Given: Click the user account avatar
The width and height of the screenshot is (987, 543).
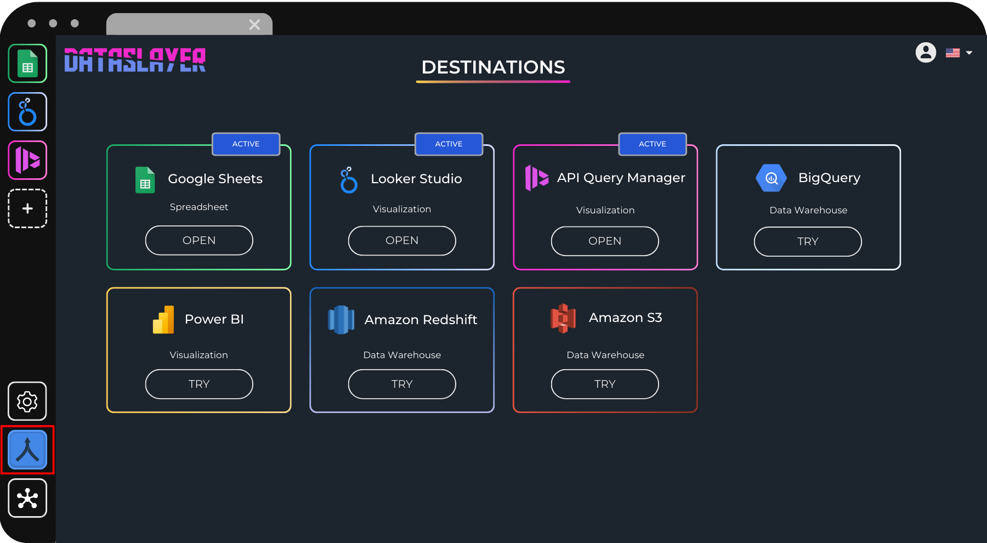Looking at the screenshot, I should [x=926, y=53].
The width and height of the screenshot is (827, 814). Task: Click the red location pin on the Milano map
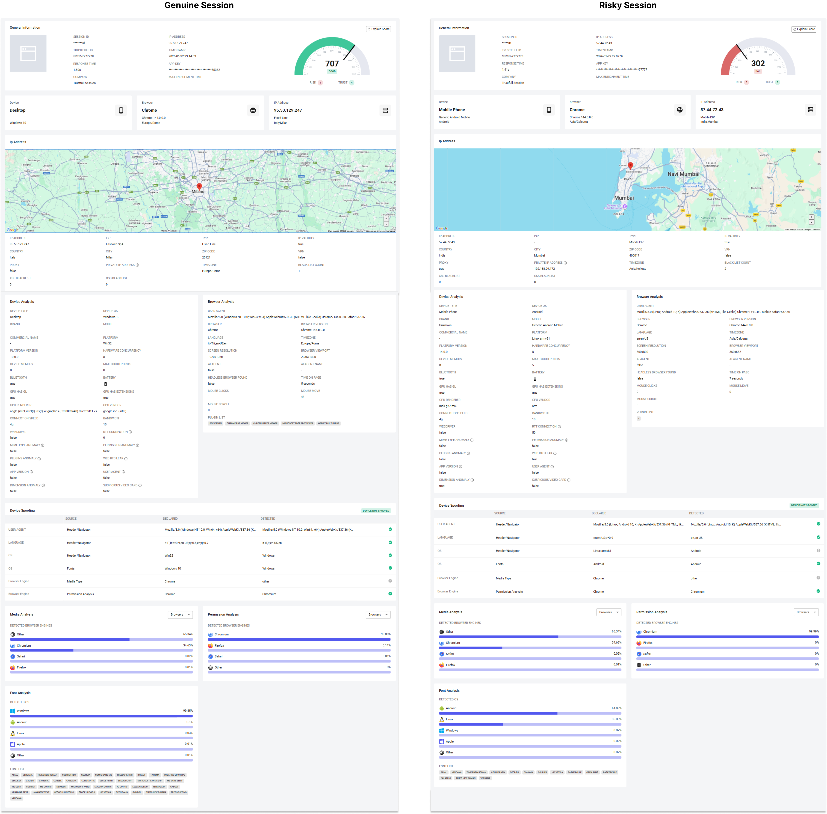click(x=199, y=186)
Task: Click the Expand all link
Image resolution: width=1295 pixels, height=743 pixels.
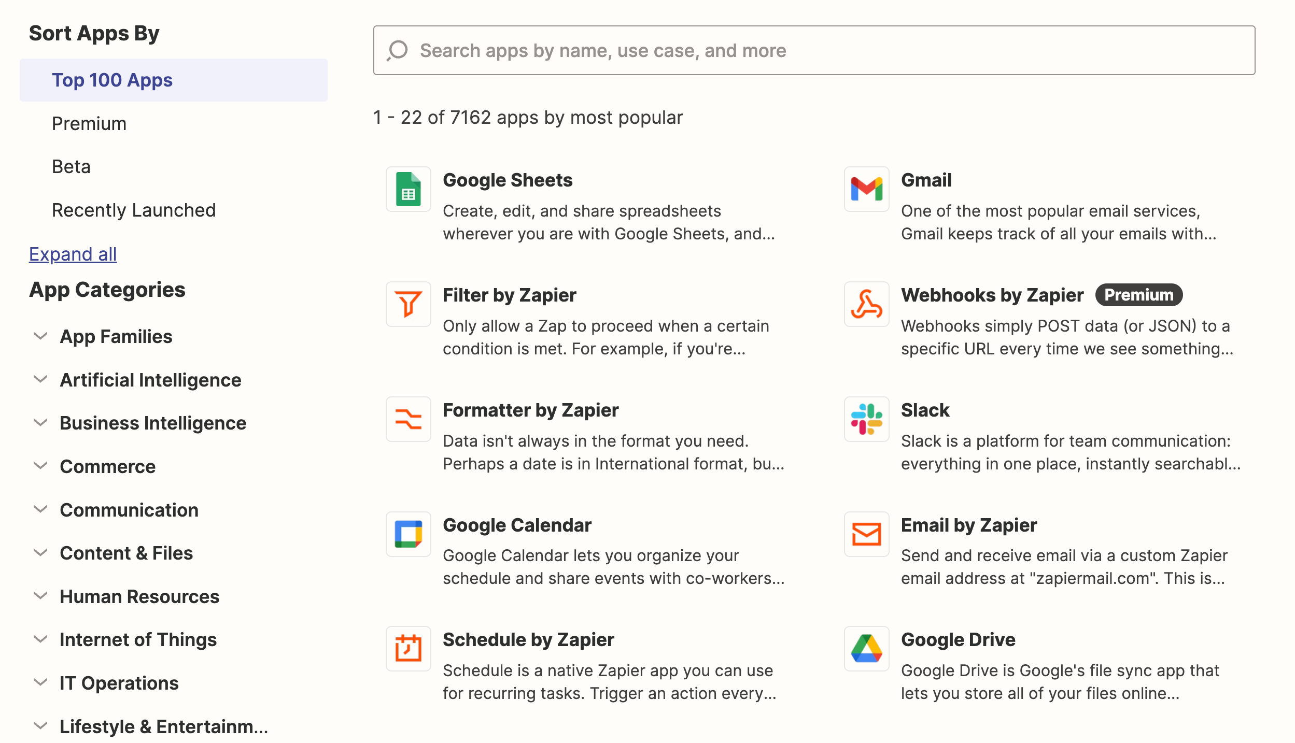Action: (73, 254)
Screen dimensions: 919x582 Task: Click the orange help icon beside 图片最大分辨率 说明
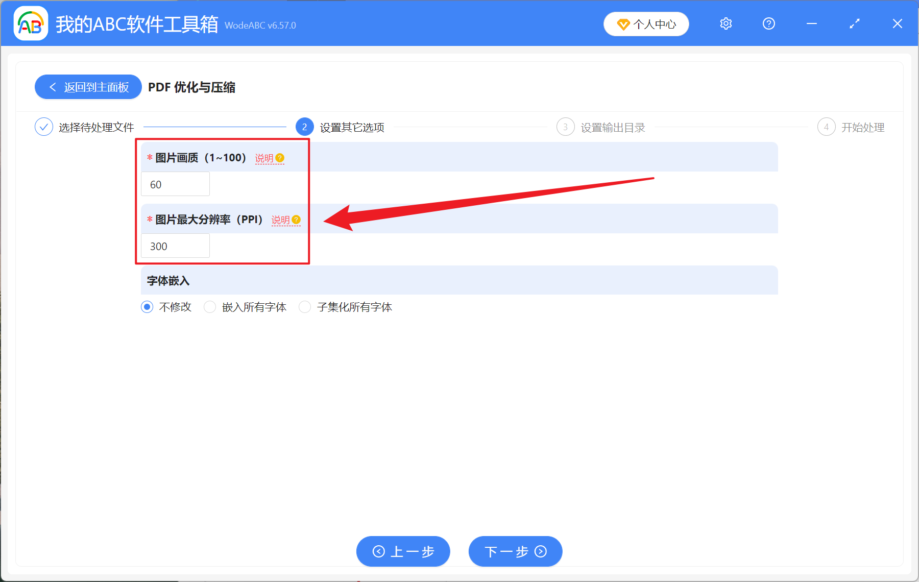tap(298, 220)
__________________________________________________
> TASK INSTRUCTIONS: Pictures stay out of this copy. Retype exactly the lines from the one with "Screen dimensions: 919x582" through the last line of the data, both ends included, and nothing more.

> EXERCISE RESPONSE:
Screen dimensions: 919x582 Task: Click the orange help icon beside 图片最大分辨率 说明
tap(298, 220)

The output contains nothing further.